Introduction: Cardiac pacemaker activity generated in the sinoatrial node (SAN) depends on a coupled clock mechanism that consists of a calcium (Ca-) and a voltage clock (V m -clock). Attenuation of either clock results in bradycardia which increases the risk for atrial fibrillation (AF). We have previously demonstrated that p21-activated kinase 1 (Pak1) is a negative regulator of NADPH oxidase 2 dependent production of reactive oxygen species (ROS). Here we hypothesized that attenuated Pak1 activity increases the susceptibility for AF by attenuating SAN function. Methods: In wild type (WT) and Pak1 knock-out (Pak1 -/- ) mice (FVBN), ECGs and atrial electrograms were recorded in vivo and in isolated Langendorff (LD)-perfused hearts. Results: Pak1 -/- compared to WT mice exhibited an attenuated intrinsic HR in vivo after autonomic blockage with atropine (1 mg/kg) and propranolol (1 mg/kg) (WT: 399 ± 8.05 bpm, n=16; Pak1 -/- : 365 ± 9.6 bpm, n=13, p<0.05) and in the isolated heart (WT: 343 ± 8.5 bpm, n=24; Pak1 -/- : 280 ± 6.03 bpm, n=28, p<0.01), suggesting attenuated SAN impulse generation. Block of the Ca-clock (cyclopiazonic acid (CPA): 5 μM) did not eliminate the difference in HR. Block of the V m -clock with the hyperpolarization activated cyclic nucleotide gated channel (HCN4) blocker ivabradine (IVA: 3 μM) however, had an attenuated effect on HR in Pak1 -/- (WT IVA : -45 ± 2.5 %, n=6; Pak1 -/- IVA : -22 ± 3.2 %, n=7, p<0.001) and eliminated the difference in SAN frequency (WT IVA : 186 ± 17 bpm, n=6; Pak1 -/- IVA : 234 ± 15 bpm, n=7) supporting a decreased V m -clock function. Attenuated HCN4 expression in Pak1 -/- could be recovered by suppression of Histone deacetylases class II activity (LMK235: 5 mg/kg/day, 3 days); WT LMK : 322 ± 9.4 bpm, n = 5; Pak1 -/- LMK 314 ± 3.4 bpm, n= 5;) as well as by scavenging of ROS (TEMPOL supplemented drinking water, 2 mmol/L, 3 days; WT Tem : 332 ± 12.7 bpm, n = 5; Pak1 -/- Tem : 318 ± 22 bpm, n= 5).
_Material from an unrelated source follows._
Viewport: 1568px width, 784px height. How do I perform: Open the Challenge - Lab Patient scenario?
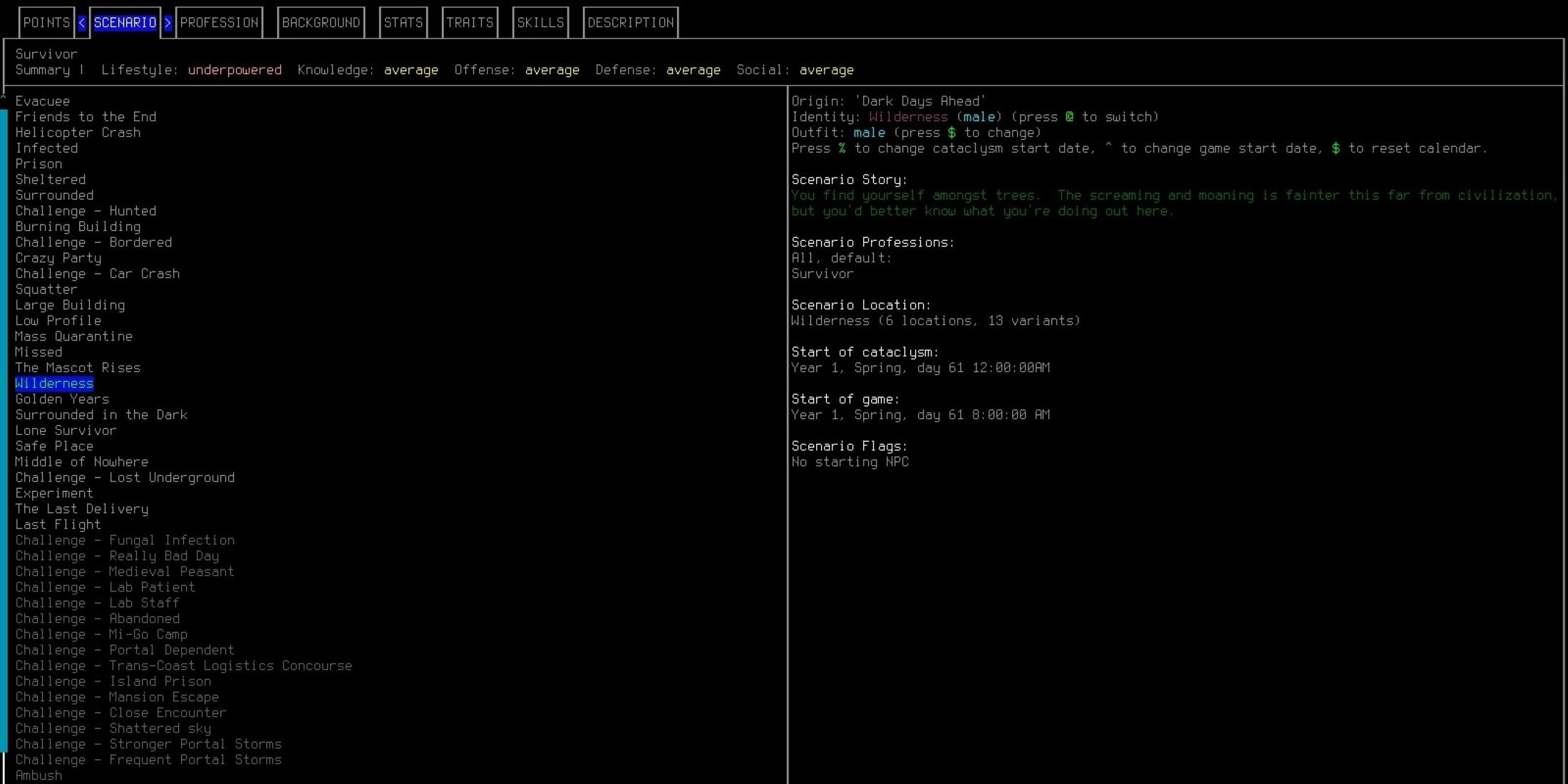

Both treatments, restored the contribution of V m -clock to pacemaker activity in Pak1 -/- animals (WT LMK : -38 ± 8.3%, n = 5; Pak1 -/- LMK : -38 ± 1.2%, n= 4; WT Tem : -46 ± 3.7 %, n = 5; Pak1 -/- Tem : -41 ± 2.5 %, n= 5) and attenuated AF inducibility. Conclusion: In both sexes attenuated Pak1 signaling results in SAN bradycardia by ROS/HDAC dependent suppression of HCN4 expression.